- Problem set:
(a) According to the COVID-19 article, why have severe cases not declined even though case numbers in Tokyo are falling?
(b) Reproduce the part of the COVID-19 article that begins at the words "The patient, who" and stops after "from respiratory failure.".

- Text passage:
Photo/Illutration Doctor Kazuaki Fukushima, left in the back, cares for a gravely ill COVID-19 patient by checking a ventilator screen and consulting with Yu Onodera, right, an intensive care specialist, at Komagome Hospital in Tokyo on Sept. 8. (Ryo Kato)

COVID-19 case numbers are steadily declining in Tokyo and other major urban centers this month, suggesting the fifth and largest wave of infections yet is finally ebbing.

But severe cases requiring the use of a ventilator or ECMO heart-lung bypass machine have not declined. Those tend to manifest sometime after a spike in new cases.

Doctors specializing in intensive care have proven some of the most valuable resources brought to the capital from around the nation to help Tokyo hospitals cope with a surge in gravely ill patients from the fifth wave of infections.

Yu Onodera, 38, a specialist at Yamagata University, is one of them. On the night of Sept. 8, he monitored the condition of a patient on a ventilator at the Tokyo Metropolitan Cancer and Infectious Diseases Center Komagome Hospital in Bunkyo Ward.

The patient, who is in his 60s, received oxygen after he was intubated. He was barely conscious because he was given a sedative to ease his pain.

Onodera tried to determine how much pain the patient was experiencing, and whether it came from the intubation or from respiratory failure.

[Stored records]
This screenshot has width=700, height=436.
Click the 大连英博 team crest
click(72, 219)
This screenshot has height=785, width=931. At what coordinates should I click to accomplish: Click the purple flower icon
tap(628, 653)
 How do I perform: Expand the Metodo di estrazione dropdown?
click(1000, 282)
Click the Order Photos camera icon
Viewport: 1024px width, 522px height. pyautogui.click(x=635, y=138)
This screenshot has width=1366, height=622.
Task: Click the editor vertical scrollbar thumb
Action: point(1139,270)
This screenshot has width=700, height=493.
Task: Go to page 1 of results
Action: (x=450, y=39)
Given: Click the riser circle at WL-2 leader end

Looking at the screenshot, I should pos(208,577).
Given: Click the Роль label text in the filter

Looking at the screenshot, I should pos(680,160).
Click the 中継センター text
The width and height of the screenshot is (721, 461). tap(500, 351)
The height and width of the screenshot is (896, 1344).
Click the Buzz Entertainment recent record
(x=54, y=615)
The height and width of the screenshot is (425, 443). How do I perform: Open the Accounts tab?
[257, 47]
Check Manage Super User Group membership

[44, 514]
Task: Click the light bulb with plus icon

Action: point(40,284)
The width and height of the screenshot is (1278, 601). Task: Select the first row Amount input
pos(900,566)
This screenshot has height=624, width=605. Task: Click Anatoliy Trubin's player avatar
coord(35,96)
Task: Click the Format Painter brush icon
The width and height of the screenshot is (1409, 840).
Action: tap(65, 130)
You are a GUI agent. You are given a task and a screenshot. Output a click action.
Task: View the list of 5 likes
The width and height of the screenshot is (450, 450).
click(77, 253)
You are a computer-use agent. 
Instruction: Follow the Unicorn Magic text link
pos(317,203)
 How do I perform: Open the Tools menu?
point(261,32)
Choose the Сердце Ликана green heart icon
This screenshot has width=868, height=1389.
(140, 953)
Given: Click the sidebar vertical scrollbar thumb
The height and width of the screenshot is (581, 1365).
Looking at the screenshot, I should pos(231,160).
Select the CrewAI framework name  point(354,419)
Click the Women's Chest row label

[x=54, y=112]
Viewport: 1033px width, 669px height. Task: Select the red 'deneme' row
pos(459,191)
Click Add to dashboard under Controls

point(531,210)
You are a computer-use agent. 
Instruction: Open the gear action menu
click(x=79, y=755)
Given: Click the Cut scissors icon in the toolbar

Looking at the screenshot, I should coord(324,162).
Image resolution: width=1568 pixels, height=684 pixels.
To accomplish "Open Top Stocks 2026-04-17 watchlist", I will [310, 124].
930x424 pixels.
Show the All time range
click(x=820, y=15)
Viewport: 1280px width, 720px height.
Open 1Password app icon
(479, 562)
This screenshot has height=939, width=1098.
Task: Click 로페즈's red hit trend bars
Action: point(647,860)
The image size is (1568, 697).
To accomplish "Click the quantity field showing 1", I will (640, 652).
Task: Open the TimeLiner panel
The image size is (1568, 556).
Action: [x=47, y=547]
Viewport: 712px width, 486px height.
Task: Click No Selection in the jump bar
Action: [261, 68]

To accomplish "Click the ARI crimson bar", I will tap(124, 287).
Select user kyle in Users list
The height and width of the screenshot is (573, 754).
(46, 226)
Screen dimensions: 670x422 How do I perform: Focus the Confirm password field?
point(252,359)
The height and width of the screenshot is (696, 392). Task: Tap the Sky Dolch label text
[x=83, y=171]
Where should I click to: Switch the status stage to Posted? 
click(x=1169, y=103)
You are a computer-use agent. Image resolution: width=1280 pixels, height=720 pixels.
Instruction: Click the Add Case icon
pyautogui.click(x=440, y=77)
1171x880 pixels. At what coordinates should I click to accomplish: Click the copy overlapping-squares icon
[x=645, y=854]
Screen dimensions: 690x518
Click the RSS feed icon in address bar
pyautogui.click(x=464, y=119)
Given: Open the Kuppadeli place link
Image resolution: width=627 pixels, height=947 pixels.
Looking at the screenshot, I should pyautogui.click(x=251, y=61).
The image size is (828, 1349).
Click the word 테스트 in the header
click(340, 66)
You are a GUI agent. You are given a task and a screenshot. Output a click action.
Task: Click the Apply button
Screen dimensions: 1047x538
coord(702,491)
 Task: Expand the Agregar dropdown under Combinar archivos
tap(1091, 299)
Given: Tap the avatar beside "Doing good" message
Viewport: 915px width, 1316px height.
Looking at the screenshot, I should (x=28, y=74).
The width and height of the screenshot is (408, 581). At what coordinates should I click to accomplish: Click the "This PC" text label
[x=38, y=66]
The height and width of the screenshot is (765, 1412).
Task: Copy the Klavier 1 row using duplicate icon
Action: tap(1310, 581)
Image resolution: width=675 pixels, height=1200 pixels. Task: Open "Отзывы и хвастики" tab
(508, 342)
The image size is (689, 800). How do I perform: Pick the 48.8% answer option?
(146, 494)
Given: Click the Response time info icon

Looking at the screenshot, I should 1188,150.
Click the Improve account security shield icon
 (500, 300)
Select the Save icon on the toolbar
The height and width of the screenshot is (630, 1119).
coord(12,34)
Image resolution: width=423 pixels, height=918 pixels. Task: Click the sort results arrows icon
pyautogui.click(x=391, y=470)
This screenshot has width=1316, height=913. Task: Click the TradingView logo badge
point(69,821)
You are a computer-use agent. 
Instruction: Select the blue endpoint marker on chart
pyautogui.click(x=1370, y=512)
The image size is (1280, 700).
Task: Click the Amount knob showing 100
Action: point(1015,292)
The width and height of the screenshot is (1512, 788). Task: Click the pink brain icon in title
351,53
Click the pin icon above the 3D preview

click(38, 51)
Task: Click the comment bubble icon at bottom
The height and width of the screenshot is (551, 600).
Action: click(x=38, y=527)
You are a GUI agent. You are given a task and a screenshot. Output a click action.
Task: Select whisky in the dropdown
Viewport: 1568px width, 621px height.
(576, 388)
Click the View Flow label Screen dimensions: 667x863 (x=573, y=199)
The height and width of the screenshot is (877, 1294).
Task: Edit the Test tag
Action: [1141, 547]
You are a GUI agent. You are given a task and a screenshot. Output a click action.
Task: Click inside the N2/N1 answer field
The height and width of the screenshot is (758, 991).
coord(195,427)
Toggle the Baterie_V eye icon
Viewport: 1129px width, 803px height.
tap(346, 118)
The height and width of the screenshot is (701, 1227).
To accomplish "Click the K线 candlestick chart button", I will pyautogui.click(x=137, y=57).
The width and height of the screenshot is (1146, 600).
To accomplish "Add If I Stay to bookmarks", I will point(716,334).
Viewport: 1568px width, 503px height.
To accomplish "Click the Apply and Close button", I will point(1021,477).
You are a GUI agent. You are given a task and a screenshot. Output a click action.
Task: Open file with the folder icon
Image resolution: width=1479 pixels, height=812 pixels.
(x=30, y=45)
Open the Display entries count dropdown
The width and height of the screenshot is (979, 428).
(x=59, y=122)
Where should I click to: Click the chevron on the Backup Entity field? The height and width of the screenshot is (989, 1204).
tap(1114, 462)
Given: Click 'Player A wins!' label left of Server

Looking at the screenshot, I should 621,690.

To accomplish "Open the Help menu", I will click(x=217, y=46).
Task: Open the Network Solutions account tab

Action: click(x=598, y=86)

- Answers to the exercise:
(a) Severe cases that require a ventilator or an ECMO heart-lung bypass machine tend to appear some time after a spike in new cases. They therefore lag behind the decline in new infections.

(b)
The patient, who is in his 60s, received oxygen after he was intubated. He was barely conscious because he was given a sedative to ease his pain.

Onodera tried to determine how much pain the patient was experiencing, and whether it came from the intubation or from respiratory failure.